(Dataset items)
--------------------------------
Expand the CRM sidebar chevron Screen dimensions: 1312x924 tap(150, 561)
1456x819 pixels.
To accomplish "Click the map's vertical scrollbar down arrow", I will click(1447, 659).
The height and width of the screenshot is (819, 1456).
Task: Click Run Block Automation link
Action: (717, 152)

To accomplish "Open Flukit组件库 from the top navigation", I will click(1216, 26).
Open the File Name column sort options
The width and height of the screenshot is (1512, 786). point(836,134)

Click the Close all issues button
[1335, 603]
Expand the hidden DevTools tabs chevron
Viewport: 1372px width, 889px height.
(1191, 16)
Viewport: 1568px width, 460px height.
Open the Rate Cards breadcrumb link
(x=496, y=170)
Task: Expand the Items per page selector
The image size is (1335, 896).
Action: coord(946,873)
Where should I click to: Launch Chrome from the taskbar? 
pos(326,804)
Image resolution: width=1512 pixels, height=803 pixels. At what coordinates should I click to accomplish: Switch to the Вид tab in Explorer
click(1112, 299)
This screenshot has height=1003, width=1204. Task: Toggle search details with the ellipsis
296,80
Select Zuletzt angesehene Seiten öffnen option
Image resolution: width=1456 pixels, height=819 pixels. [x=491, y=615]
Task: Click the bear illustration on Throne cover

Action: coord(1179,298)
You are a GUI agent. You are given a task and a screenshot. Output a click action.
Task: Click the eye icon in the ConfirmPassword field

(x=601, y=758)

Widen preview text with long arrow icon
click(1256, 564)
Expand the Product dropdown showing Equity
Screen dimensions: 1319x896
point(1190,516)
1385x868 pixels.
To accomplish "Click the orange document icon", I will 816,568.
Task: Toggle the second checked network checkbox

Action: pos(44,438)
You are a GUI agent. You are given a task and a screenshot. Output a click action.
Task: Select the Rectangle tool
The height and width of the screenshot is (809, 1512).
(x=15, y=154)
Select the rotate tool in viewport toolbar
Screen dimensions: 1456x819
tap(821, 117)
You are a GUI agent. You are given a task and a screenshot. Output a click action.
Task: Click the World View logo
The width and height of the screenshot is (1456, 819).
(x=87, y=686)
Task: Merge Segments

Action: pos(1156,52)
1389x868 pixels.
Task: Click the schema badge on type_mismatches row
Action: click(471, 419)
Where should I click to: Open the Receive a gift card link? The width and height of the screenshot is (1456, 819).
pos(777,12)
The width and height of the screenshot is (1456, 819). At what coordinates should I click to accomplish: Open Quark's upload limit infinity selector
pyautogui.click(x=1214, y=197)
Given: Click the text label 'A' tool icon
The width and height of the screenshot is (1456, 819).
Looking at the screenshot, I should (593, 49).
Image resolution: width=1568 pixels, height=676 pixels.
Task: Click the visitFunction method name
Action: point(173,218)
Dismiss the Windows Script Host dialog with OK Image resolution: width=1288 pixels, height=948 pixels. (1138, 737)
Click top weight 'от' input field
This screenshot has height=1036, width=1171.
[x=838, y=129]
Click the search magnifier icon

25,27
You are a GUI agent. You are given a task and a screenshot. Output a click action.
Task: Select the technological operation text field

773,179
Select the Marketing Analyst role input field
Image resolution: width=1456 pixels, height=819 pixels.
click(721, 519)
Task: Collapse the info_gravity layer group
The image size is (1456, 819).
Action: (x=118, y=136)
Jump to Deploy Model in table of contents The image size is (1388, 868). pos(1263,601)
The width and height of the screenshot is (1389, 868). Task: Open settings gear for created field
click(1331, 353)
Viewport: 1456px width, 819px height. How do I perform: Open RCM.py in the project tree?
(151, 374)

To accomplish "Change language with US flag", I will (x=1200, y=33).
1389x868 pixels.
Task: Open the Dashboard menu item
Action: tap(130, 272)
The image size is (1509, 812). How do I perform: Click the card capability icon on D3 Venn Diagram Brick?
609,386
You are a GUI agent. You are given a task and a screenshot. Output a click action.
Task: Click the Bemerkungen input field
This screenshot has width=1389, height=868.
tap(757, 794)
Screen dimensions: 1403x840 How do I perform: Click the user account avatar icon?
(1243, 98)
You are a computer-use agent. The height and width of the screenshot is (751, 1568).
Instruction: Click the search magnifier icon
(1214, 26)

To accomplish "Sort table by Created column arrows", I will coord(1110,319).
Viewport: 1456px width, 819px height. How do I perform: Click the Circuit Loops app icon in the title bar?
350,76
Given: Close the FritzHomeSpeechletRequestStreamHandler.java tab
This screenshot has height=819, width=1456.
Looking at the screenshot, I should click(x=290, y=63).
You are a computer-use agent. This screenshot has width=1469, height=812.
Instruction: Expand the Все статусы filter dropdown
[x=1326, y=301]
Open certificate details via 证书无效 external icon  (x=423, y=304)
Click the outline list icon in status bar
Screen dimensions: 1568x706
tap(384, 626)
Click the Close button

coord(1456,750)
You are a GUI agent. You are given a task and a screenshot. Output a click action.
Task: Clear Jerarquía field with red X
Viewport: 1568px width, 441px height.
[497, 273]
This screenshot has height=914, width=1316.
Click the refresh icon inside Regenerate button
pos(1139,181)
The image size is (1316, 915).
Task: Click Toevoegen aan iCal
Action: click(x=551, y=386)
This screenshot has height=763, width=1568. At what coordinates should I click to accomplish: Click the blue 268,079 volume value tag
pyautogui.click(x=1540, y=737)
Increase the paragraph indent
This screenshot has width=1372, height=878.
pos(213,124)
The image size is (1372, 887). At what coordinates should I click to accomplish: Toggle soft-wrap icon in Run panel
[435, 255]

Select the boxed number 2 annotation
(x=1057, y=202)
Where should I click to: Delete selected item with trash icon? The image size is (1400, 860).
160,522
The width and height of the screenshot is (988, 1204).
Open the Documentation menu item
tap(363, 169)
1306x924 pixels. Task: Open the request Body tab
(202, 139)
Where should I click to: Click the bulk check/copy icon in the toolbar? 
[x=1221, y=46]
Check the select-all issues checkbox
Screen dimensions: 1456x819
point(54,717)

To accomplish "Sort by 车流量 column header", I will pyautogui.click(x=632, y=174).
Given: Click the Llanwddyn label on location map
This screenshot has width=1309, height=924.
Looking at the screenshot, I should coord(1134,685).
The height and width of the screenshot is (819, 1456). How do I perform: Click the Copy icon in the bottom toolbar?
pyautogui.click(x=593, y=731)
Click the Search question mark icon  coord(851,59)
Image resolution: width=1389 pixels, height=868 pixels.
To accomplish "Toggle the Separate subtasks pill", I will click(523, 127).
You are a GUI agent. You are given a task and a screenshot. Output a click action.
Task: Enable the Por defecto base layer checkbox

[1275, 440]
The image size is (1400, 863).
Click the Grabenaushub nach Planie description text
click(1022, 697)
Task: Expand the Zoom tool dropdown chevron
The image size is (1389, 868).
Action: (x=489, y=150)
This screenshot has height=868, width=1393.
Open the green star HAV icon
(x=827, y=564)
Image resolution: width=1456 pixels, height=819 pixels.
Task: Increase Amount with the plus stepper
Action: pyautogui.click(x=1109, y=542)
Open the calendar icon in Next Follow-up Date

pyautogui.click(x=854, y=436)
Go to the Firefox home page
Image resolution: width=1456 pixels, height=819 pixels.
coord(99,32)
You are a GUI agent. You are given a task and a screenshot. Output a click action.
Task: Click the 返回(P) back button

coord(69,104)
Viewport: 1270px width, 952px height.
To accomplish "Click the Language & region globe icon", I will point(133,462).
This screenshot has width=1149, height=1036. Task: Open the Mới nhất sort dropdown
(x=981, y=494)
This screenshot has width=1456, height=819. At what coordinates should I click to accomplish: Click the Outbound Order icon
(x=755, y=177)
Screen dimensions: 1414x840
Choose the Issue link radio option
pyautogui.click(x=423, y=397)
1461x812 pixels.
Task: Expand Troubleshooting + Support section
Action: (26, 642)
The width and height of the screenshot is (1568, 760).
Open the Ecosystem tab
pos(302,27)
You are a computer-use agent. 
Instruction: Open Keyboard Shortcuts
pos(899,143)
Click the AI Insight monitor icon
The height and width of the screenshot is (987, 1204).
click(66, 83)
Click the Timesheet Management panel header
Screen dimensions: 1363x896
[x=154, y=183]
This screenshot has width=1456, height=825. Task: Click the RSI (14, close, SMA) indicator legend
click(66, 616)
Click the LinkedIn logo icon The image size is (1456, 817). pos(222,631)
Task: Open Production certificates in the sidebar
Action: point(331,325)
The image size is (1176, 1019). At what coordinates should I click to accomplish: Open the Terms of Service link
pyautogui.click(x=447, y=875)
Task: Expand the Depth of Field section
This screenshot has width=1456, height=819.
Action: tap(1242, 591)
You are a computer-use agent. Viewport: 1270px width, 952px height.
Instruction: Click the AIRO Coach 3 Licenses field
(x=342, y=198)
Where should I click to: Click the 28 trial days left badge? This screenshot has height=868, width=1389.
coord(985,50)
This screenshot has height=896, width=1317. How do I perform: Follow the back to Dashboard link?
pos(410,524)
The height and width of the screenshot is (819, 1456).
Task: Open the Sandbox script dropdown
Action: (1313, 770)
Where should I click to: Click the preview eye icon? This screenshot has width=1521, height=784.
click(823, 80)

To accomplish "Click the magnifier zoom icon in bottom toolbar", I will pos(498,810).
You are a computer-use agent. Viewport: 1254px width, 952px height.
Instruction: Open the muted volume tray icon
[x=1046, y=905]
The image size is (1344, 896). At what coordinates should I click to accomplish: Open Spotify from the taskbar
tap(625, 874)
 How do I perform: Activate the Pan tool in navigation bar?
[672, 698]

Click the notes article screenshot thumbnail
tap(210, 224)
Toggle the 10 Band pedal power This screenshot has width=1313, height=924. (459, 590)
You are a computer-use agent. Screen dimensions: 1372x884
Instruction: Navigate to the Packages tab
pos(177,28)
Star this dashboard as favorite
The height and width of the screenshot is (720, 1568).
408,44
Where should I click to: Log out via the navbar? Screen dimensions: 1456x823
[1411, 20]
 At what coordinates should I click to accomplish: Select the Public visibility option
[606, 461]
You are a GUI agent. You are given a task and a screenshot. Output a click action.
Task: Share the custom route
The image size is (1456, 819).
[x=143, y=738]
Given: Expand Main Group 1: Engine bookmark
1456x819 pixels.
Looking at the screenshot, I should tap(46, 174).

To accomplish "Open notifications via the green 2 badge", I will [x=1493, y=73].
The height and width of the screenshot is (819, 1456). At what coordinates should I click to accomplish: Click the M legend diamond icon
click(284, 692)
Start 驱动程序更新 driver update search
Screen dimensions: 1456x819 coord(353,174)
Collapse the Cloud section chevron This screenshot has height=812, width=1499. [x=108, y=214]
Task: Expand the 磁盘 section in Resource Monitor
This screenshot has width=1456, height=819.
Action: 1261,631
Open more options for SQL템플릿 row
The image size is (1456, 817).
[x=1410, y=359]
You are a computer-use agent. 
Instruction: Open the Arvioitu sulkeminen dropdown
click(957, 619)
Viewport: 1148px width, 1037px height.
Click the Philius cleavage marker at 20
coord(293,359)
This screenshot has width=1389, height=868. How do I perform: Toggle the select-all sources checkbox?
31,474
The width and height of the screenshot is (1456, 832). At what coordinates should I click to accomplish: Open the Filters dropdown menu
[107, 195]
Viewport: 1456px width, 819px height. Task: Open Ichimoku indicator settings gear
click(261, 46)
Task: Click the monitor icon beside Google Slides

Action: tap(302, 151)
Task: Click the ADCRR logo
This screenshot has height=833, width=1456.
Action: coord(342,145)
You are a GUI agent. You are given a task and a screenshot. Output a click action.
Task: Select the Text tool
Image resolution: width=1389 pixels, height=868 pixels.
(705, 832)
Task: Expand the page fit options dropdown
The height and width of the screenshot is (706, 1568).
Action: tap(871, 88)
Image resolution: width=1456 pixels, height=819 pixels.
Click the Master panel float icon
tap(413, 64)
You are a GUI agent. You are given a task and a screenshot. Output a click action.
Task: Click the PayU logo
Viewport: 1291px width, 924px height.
--------------------------------
Your task
Nothing but the lines from the line that contains "Viewport: 1456px width, 819px height. Task: Open" to the last line of the records above should appear in the answer; please copy them exactly.

Response below
Viewport: 1456px width, 819px height. Task: Open Ichimoku indicator settings gear
click(261, 46)
Task: Click the monitor icon beside Google Slides

Action: tap(302, 151)
Task: Click the ADCRR logo
This screenshot has height=833, width=1456.
Action: coord(342,145)
You are a GUI agent. You are given a task and a screenshot. Output a click action.
Task: Select the Text tool
Image resolution: width=1389 pixels, height=868 pixels.
(705, 832)
Task: Expand the page fit options dropdown
The height and width of the screenshot is (706, 1568).
Action: tap(871, 88)
Image resolution: width=1456 pixels, height=819 pixels.
Click the Master panel float icon
tap(413, 64)
You are a GUI agent. You are given a task and a screenshot. Output a click action.
Task: Click the PayU logo
Viewport: 1291px width, 924px height.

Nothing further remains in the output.